Бросается в глаза, что Янай скучает по временам, когда он был боссом якудза. Ему нравится подчинять себе живых существ, хотя сейчас это просто странное хобби. У него есть жена и дочь, но они сейчас живут в Токио.
«Вам, наверное, одиноко», — замечаю я наугад.
«Это правда», — отвечает Янай, отпуская золотую рыбку обратно в бадью и наблюдая, как она присоединяется к своим товарищам. «Когда я прихожу домой, то они ждут меня. Они не жалуются, если голодны, но они умрут, если я не буду заботиться о них».
Во время церемонии, отмечающей возрождение Нараха, мэр Юкиэй Мацумото выполняет обычные гражданские ритуалы, которые одинаковы у мэров по всему миру. Он сажает дерево, используя при этом лопату с позолоченным черенком, празднует с группой детей, и излучая уверенность, позирует рядом с ярко раскрашенной иллюстрацией будущего Нарахи. «Часы, которые остановились», — заявляет он, — «снова начали тикать!».
Через несколько недель я встречаюсь с Мацумото в ратуше.
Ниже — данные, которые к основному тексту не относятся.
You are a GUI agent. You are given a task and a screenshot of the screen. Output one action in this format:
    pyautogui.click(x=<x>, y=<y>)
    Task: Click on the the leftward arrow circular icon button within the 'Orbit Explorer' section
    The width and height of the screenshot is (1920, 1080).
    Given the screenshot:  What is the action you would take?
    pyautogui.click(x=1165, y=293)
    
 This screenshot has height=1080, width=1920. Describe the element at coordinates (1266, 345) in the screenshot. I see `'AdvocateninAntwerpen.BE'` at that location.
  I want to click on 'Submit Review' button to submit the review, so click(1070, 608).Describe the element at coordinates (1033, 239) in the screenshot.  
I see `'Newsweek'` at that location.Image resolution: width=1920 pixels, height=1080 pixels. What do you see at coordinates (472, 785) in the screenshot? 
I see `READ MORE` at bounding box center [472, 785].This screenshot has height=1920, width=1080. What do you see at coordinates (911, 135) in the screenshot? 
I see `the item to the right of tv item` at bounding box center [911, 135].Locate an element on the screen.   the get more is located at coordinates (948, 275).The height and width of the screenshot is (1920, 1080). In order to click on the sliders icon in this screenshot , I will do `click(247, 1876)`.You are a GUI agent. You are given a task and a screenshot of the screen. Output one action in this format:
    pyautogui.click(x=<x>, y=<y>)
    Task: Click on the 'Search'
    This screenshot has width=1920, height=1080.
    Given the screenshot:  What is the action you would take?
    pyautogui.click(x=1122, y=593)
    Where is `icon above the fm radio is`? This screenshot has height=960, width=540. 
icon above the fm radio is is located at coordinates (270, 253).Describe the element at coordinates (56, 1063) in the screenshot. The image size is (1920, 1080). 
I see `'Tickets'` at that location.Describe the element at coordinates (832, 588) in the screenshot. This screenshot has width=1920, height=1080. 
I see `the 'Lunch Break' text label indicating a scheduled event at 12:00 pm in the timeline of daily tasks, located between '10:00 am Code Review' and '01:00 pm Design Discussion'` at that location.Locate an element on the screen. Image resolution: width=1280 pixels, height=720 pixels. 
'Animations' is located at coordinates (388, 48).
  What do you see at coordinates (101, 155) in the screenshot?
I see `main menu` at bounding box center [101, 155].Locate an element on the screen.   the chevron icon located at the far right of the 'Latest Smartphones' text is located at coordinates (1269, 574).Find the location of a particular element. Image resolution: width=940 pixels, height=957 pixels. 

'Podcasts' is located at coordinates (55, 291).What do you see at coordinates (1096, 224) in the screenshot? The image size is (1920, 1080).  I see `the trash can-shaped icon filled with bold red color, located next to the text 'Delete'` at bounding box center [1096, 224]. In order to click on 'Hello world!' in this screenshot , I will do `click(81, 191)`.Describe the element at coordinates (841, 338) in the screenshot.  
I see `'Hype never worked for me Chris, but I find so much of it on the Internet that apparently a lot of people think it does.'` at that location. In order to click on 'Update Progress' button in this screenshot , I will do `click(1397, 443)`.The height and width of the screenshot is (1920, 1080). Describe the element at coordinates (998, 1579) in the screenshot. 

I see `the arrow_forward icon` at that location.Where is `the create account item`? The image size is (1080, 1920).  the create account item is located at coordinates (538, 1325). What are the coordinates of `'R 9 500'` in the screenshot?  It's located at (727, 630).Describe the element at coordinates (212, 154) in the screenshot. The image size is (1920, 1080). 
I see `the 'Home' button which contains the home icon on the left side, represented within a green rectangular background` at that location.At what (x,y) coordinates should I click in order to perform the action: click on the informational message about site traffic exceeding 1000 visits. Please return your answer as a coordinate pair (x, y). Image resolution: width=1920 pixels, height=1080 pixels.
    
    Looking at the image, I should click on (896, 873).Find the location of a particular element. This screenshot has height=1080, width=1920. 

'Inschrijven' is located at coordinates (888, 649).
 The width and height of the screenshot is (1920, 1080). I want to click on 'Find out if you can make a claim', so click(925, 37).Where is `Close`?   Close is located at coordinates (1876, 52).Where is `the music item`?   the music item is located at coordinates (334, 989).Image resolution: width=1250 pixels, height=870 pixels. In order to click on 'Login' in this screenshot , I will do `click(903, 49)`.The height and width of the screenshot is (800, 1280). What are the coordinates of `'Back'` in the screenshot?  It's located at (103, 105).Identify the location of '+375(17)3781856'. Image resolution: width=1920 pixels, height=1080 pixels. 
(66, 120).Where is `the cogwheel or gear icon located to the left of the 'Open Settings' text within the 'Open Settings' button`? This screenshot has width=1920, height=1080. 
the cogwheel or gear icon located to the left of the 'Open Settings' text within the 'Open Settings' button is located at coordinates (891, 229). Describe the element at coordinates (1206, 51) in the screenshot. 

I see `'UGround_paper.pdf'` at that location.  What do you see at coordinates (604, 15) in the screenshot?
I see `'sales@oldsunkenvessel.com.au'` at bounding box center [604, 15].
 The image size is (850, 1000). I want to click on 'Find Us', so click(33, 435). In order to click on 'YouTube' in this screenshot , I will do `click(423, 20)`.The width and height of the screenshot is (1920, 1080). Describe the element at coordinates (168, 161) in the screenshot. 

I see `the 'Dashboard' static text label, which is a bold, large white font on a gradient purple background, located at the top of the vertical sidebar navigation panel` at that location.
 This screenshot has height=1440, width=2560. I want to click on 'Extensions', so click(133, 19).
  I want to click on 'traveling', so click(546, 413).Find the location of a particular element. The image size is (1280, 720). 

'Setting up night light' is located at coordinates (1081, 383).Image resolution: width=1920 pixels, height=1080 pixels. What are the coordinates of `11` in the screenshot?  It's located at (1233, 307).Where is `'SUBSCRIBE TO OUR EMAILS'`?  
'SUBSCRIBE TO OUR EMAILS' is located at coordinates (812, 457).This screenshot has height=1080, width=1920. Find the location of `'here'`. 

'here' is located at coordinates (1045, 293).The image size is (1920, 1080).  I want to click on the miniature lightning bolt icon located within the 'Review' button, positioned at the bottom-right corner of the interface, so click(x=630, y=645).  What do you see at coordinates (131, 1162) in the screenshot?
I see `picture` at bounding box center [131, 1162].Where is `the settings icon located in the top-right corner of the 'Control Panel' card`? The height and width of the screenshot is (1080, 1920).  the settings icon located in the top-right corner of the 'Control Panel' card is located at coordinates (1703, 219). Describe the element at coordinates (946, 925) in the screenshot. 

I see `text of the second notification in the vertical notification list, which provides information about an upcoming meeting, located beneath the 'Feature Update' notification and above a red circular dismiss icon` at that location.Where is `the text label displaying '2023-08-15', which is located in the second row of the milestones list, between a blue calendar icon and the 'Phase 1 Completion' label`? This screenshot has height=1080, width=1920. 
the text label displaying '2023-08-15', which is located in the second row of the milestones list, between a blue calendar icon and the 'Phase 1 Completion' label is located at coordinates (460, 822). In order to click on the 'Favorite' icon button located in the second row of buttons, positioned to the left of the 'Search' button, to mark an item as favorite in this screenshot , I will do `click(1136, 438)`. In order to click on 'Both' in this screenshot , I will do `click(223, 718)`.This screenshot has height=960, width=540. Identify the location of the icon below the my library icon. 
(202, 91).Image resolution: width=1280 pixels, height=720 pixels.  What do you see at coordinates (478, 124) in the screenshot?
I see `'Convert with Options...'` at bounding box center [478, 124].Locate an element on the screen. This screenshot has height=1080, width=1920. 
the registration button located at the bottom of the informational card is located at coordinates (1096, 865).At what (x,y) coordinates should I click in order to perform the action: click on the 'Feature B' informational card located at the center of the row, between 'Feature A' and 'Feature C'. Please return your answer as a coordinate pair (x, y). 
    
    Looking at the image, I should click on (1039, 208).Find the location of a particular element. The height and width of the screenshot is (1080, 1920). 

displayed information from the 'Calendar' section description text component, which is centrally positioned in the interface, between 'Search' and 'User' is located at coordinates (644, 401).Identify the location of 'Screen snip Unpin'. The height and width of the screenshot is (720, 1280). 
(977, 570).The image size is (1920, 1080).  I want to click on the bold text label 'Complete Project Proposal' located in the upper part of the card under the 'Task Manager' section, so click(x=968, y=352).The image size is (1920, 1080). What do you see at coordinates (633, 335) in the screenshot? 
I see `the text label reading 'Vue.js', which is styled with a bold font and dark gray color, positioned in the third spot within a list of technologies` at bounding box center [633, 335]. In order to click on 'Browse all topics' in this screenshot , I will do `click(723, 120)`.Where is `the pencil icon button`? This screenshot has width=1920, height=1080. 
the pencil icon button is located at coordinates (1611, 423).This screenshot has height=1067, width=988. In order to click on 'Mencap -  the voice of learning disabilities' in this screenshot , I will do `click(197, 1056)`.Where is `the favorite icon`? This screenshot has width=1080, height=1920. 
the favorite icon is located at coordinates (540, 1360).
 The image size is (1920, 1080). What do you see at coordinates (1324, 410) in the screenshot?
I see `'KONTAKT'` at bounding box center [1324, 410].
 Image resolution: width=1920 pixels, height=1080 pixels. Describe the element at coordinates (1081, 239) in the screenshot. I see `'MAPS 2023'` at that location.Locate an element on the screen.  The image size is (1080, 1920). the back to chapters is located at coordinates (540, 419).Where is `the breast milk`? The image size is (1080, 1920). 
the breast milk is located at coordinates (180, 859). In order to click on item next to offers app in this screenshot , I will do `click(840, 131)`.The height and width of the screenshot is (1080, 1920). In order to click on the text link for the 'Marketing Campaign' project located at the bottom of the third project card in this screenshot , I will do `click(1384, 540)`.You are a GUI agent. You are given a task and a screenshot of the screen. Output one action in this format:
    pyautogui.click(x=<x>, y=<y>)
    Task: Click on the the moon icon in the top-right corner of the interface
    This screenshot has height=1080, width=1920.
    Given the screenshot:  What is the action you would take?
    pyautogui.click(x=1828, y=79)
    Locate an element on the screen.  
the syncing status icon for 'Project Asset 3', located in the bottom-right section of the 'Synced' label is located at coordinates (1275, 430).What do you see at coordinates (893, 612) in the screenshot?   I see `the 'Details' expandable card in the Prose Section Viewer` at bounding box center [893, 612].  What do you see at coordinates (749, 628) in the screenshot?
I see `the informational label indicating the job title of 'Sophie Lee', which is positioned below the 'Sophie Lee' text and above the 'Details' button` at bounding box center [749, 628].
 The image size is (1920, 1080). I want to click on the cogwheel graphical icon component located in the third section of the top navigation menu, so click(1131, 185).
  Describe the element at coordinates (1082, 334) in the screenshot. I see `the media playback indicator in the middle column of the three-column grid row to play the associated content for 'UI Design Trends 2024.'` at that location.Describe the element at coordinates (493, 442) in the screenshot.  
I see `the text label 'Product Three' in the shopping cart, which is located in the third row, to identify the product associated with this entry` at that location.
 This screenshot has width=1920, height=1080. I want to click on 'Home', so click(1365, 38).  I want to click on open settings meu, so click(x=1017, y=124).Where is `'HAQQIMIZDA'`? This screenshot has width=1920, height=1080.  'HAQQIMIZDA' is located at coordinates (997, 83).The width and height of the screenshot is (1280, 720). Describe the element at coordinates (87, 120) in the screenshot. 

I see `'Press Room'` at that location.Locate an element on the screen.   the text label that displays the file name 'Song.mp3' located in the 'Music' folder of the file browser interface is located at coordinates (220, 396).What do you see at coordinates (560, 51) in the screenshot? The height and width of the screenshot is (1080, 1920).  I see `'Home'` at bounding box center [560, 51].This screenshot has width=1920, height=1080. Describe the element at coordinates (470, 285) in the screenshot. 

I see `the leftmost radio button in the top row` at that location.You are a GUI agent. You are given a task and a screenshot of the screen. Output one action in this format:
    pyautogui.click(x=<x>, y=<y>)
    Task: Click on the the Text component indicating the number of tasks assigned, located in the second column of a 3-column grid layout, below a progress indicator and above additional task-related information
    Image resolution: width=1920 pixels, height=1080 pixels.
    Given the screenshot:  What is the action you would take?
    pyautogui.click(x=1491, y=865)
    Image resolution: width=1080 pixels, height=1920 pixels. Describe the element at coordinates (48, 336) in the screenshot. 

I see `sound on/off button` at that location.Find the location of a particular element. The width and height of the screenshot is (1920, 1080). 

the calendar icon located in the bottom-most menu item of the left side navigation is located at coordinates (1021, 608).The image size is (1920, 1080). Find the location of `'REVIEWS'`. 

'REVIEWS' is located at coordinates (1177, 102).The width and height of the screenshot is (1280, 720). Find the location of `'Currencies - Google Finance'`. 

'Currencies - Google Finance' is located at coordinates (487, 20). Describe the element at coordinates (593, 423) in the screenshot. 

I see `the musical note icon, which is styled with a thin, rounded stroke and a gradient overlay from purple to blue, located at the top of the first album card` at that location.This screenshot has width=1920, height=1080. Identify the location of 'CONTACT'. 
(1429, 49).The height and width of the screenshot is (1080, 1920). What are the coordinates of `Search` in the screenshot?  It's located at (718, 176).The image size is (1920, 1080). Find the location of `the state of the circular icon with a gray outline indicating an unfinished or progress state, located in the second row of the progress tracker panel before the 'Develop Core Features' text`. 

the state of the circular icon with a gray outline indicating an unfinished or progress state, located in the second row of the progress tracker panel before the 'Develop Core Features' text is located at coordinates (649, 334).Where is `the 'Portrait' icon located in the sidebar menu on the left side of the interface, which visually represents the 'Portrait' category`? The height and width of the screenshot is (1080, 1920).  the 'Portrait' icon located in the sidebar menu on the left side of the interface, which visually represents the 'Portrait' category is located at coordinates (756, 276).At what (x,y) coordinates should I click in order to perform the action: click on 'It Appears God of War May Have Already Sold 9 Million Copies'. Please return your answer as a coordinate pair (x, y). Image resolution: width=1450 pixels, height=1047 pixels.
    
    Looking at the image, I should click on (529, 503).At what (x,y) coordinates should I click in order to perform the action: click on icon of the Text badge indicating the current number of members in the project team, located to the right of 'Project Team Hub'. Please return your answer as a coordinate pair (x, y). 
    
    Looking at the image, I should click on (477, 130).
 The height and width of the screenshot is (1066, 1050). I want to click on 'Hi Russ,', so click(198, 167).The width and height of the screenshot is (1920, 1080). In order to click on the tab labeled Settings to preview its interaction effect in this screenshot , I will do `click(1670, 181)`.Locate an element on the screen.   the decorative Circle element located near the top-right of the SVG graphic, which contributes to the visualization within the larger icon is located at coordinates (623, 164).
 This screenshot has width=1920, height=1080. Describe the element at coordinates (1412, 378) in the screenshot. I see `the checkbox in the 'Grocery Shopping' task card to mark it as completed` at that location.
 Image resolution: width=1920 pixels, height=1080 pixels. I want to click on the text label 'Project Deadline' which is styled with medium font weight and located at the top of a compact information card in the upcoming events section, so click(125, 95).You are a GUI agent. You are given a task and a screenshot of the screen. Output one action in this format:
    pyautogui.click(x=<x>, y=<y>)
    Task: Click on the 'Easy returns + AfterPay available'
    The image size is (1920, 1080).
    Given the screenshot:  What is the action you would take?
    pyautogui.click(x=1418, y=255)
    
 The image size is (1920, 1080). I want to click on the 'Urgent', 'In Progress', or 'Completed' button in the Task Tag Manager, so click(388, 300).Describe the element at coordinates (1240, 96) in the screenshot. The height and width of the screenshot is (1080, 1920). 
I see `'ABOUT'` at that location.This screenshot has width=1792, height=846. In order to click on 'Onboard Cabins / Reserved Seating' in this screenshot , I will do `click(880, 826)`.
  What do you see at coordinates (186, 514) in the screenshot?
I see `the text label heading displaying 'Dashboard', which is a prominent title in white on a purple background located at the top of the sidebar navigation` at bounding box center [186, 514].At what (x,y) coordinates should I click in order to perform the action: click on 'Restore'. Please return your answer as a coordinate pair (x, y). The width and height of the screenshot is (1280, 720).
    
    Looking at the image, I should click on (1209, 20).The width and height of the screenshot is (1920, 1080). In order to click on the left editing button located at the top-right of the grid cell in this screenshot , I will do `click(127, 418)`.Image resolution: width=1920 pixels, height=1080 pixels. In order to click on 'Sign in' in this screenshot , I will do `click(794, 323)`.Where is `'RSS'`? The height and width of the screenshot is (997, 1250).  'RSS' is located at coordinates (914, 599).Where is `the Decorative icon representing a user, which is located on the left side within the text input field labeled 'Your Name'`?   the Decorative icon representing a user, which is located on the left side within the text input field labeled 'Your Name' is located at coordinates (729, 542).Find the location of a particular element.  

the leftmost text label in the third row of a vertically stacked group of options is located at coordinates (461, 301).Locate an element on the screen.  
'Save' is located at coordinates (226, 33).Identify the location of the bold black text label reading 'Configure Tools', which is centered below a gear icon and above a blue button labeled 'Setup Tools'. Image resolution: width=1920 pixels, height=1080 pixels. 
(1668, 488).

По неброскому офису там и сям лежат фигурки Юдзутаро – антропоморфного желтого цитрусового фрукта, являющегося символом Нарахи. Мацумото пьет зеленый чай, ведя беседу мягким монотонным голосом. Если послушать его, то более трех лет управлять радиоактивным городом–призраком едва ли не насыщеннее событиями, чем встреча комиссии по зонированию. Он посещал несметное число встреч с официальными лицами из правительства и наблюдал за восстановлением города. Когда он говорит об этом городе, то почти не использует слово «радиация», а предпочитает использовать обтекаемые эвфемизмы вроде «окружающая среда».
Я прошу ответить его на вопрос, какие проблемы больше всего волнуют эвакуированных. Сначала, говорит Мацумото, они были «довольно рассержены из–за окружающей среды в городе».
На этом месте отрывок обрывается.